── Passage provided

Congress and the White House

The final phase of the pre midterm election session of the 117th Congress is rapidly drawing to a close.  There will be a lame duck session post-election, but the agenda for the lame duck will not become clear until after the November elections.  In the meantime, Congress has a few weeks to finish some must do work and potentially pass a few additional “want-to-do” items.

Most importantly, government funding runs out on September 30th.  The House and Senate must pass a Continuing Resolution (CR) and the President must sign the bill before midnight on the 30th to avert a shutdown.  Both parties want to get out of town to campaign and neither side wants to inject a shutdown into the campaign season.  But a few hurdles remain, nevertheless.  The issue is what additional items get attached to the CR – a bill that requires bipartisan support to pass.  The Biden Administration has requested $47.5 billion in supplemental funding for Ukraine, COVID and Monkeypox.  The $13 billion for Ukraine has significant bipartisan support.  Some Republicans have expressed opposition to the Ukraine aid package, but none of those Members are expected to support the CR in any form, so their opposition will not factor into whether the Ukraine aid is attached.  But the remainder of the Administration’s request gets problematic. 

The Administration has requested $22.5 billion for COVID.  This has been the request since March.  Republicans have blocked the package over opposition to the Administration’s border security policies.  Nothing has changed on that front since March.  Additionally, the administration has urged Congress to pass the COVID funding because they have run out of money for testing.  But only $2 billion of the $22.5 billion request is for testing.  There is twice that amount for international efforts.  The COVID package is going to be a difficult sell and at best will be dramatically scaled back.  It is not clear that Congress would include funding for Monkey Pox and not COVID.  The decisions will need to be made quickly next week when both the House and Senate are in session.

────
── Provided records

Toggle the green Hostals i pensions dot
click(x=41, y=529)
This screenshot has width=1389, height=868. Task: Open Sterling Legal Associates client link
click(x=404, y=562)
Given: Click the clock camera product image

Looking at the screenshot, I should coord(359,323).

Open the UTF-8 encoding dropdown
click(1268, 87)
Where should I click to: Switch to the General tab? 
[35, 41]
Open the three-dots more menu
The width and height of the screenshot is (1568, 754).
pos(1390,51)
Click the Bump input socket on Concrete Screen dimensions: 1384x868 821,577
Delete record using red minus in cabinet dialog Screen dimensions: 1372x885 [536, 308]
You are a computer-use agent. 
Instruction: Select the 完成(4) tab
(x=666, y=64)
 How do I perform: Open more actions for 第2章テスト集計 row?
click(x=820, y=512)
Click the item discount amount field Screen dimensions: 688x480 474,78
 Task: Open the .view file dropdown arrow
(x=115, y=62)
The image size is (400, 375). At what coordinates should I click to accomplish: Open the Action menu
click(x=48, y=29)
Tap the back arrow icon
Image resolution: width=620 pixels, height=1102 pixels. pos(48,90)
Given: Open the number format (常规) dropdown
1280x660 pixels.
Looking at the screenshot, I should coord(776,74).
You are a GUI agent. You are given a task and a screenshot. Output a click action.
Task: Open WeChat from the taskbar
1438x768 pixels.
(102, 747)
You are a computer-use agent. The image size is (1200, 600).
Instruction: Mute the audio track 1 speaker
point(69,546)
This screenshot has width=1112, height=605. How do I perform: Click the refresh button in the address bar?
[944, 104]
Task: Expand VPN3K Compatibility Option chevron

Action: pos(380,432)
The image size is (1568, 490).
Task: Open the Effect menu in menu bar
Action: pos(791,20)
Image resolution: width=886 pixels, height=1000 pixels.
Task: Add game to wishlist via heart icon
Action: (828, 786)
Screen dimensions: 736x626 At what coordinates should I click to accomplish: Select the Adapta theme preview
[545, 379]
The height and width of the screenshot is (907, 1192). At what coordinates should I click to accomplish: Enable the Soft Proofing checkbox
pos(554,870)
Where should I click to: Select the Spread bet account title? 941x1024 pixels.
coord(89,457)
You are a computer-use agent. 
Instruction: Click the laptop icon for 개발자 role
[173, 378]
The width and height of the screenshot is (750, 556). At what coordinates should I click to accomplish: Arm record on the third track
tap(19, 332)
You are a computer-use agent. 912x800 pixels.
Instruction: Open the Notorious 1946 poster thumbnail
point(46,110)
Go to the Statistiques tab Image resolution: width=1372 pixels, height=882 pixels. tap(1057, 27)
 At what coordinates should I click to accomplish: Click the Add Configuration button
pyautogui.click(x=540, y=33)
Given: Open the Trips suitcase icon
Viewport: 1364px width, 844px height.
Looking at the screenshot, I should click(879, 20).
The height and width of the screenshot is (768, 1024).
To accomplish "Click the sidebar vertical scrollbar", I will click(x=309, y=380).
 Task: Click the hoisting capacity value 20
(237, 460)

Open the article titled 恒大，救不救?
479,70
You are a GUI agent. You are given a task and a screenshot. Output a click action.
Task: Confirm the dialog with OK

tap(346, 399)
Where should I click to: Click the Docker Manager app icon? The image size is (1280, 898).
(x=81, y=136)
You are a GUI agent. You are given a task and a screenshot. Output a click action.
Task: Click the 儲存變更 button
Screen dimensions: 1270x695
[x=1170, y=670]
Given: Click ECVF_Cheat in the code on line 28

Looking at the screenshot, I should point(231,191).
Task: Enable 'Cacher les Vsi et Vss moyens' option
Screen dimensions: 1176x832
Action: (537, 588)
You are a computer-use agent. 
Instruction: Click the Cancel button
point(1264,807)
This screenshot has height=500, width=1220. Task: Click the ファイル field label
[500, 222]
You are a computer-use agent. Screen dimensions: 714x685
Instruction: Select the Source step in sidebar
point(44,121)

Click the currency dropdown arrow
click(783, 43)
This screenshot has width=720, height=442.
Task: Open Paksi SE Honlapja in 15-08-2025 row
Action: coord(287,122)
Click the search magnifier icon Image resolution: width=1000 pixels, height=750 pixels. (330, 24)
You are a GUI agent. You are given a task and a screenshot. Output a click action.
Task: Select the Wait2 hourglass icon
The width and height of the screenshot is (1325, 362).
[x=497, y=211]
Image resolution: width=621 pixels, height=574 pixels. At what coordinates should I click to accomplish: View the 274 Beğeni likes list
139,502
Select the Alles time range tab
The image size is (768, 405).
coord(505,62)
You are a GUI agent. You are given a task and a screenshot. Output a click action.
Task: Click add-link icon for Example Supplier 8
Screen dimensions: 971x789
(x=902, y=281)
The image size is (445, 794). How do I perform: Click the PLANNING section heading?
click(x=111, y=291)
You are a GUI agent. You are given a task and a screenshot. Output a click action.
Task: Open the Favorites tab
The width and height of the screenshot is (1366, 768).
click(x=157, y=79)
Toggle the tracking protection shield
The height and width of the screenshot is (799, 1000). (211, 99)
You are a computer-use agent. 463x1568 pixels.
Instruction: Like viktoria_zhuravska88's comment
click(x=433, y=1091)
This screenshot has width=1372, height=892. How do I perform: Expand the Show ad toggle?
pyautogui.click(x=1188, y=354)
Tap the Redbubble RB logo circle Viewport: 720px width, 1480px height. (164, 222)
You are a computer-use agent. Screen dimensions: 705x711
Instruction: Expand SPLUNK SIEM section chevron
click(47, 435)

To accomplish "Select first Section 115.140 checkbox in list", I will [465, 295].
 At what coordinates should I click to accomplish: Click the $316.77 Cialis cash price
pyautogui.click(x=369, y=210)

────

> Prompt
Copy the passage about Congress and the White House in full, word for word. You will not need the items to complete the work.

> Output of the exercise
Congress and the White House

The final phase of the pre midterm election session of the 117th Congress is rapidly drawing to a close.  There will be a lame duck session post-election, but the agenda for the lame duck will not become clear until after the November elections.  In the meantime, Congress has a few weeks to finish some must do work and potentially pass a few additional “want-to-do” items.

Most importantly, government funding runs out on September 30th.  The House and Senate must pass a Continuing Resolution (CR) and the President must sign the bill before midnight on the 30th to avert a shutdown.  Both parties want to get out of town to campaign and neither side wants to inject a shutdown into the campaign season.  But a few hurdles remain, nevertheless.  The issue is what additional items get attached to the CR – a bill that requires bipartisan support to pass.  The Biden Administration has requested $47.5 billion in supplemental funding for Ukraine, COVID and Monkeypox.  The $13 billion for Ukraine has significant bipartisan support.  Some Republicans have expressed opposition to the Ukraine aid package, but none of those Members are expected to support the CR in any form, so their opposition will not factor into whether the Ukraine aid is attached.  But the remainder of the Administration’s request gets problematic. 

The Administration has requested $22.5 billion for COVID.  This has been the request since March.  Republicans have blocked the package over opposition to the Administration’s border security policies.  Nothing has changed on that front since March.  Additionally, the administration has urged Congress to pass the COVID funding because they have run out of money for testing.  But only $2 billion of the $22.5 billion request is for testing.  There is twice that amount for international efforts.  The COVID package is going to be a difficult sell and at best will be dramatically scaled back.  It is not clear that Congress would include funding for Monkey Pox and not COVID.  The decisions will need to be made quickly next week when both the House and Senate are in session.